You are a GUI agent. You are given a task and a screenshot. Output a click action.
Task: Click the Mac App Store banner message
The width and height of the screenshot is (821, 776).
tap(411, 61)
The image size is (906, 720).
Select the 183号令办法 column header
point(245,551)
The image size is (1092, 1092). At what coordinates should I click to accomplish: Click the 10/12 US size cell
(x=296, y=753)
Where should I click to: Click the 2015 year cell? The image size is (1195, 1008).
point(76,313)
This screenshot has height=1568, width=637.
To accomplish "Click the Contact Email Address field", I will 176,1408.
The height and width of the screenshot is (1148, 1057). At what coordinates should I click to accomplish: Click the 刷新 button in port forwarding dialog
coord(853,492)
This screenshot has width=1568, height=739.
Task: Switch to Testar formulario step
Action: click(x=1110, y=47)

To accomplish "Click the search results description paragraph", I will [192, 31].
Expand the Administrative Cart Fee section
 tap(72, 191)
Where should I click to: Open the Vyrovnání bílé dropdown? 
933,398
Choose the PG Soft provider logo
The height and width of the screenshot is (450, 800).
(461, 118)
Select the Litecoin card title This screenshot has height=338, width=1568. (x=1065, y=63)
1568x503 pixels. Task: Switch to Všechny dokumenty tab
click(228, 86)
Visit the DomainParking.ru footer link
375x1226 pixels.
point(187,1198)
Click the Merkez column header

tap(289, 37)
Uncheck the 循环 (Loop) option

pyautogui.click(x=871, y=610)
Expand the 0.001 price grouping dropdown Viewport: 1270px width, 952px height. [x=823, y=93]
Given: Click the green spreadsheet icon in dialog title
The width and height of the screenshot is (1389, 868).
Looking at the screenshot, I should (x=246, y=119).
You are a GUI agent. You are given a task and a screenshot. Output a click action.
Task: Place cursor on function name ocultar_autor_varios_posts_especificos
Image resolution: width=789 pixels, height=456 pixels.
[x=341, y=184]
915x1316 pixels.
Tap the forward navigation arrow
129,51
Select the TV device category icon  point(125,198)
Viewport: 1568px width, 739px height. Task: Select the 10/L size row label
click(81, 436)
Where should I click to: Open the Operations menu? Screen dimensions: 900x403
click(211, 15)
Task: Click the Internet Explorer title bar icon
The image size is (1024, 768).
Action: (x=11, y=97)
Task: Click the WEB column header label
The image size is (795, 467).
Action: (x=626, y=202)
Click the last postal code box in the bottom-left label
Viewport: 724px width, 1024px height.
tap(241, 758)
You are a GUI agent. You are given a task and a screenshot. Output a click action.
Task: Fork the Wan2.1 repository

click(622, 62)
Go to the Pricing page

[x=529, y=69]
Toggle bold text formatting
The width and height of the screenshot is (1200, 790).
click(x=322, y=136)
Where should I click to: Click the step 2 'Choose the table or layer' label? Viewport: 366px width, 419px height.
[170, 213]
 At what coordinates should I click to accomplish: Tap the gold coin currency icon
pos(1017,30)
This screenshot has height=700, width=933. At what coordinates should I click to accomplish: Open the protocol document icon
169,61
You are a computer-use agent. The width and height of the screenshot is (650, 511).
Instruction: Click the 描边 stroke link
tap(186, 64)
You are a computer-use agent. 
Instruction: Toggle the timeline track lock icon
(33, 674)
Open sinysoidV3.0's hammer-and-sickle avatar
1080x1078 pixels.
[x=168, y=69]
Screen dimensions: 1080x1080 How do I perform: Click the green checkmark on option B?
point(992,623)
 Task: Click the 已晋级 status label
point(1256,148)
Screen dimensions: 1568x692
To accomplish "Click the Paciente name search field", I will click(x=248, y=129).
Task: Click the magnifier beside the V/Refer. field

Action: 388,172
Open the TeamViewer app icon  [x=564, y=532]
+===+
| Activity |
Nothing in the entries may change. Retype them all.

| Written solution |
You are a GUI agent. You are given a task and a screenshot. Output a click action.
Task: Click the Mac App Store banner message
The width and height of the screenshot is (821, 776).
tap(411, 61)
The image size is (906, 720).
Select the 183号令办法 column header
point(245,551)
The image size is (1092, 1092). At what coordinates should I click to accomplish: Click the 10/12 US size cell
(x=296, y=753)
Where should I click to: Click the 2015 year cell? The image size is (1195, 1008).
point(76,313)
This screenshot has height=1568, width=637.
To accomplish "Click the Contact Email Address field", I will 176,1408.
The height and width of the screenshot is (1148, 1057). At what coordinates should I click to accomplish: Click the 刷新 button in port forwarding dialog
coord(853,492)
This screenshot has width=1568, height=739.
Task: Switch to Testar formulario step
Action: click(x=1110, y=47)

To accomplish "Click the search results description paragraph", I will [192, 31].
Expand the Administrative Cart Fee section
 tap(72, 191)
Where should I click to: Open the Vyrovnání bílé dropdown? 
933,398
Choose the PG Soft provider logo
The height and width of the screenshot is (450, 800).
(461, 118)
Select the Litecoin card title This screenshot has height=338, width=1568. (x=1065, y=63)
1568x503 pixels. Task: Switch to Všechny dokumenty tab
click(228, 86)
Visit the DomainParking.ru footer link
375x1226 pixels.
point(187,1198)
Click the Merkez column header

tap(289, 37)
Uncheck the 循环 (Loop) option

pyautogui.click(x=871, y=610)
Expand the 0.001 price grouping dropdown Viewport: 1270px width, 952px height. [x=823, y=93]
Given: Click the green spreadsheet icon in dialog title
The width and height of the screenshot is (1389, 868).
Looking at the screenshot, I should (x=246, y=119).
You are a GUI agent. You are given a task and a screenshot. Output a click action.
Task: Place cursor on function name ocultar_autor_varios_posts_especificos
Image resolution: width=789 pixels, height=456 pixels.
[x=341, y=184]
915x1316 pixels.
Tap the forward navigation arrow
129,51
Select the TV device category icon  point(125,198)
Viewport: 1568px width, 739px height. Task: Select the 10/L size row label
click(81, 436)
Where should I click to: Open the Operations menu? Screen dimensions: 900x403
click(211, 15)
Task: Click the Internet Explorer title bar icon
The image size is (1024, 768).
Action: (x=11, y=97)
Task: Click the WEB column header label
The image size is (795, 467).
Action: (x=626, y=202)
Click the last postal code box in the bottom-left label
Viewport: 724px width, 1024px height.
tap(241, 758)
You are a GUI agent. You are given a task and a screenshot. Output a click action.
Task: Fork the Wan2.1 repository

click(622, 62)
Go to the Pricing page

[x=529, y=69]
Toggle bold text formatting
The width and height of the screenshot is (1200, 790).
click(x=322, y=136)
Where should I click to: Click the step 2 'Choose the table or layer' label? Viewport: 366px width, 419px height.
[170, 213]
 At what coordinates should I click to accomplish: Tap the gold coin currency icon
pos(1017,30)
This screenshot has height=700, width=933. At what coordinates should I click to accomplish: Open the protocol document icon
169,61
You are a computer-use agent. The width and height of the screenshot is (650, 511).
Instruction: Click the 描边 stroke link
tap(186, 64)
You are a computer-use agent. 
Instruction: Toggle the timeline track lock icon
(33, 674)
Open sinysoidV3.0's hammer-and-sickle avatar
1080x1078 pixels.
[x=168, y=69]
Screen dimensions: 1080x1080 How do I perform: Click the green checkmark on option B?
point(992,623)
 Task: Click the 已晋级 status label
point(1256,148)
Screen dimensions: 1568x692
To accomplish "Click the Paciente name search field", I will click(x=248, y=129).
Task: Click the magnifier beside the V/Refer. field

Action: 388,172
Open the TeamViewer app icon  [x=564, y=532]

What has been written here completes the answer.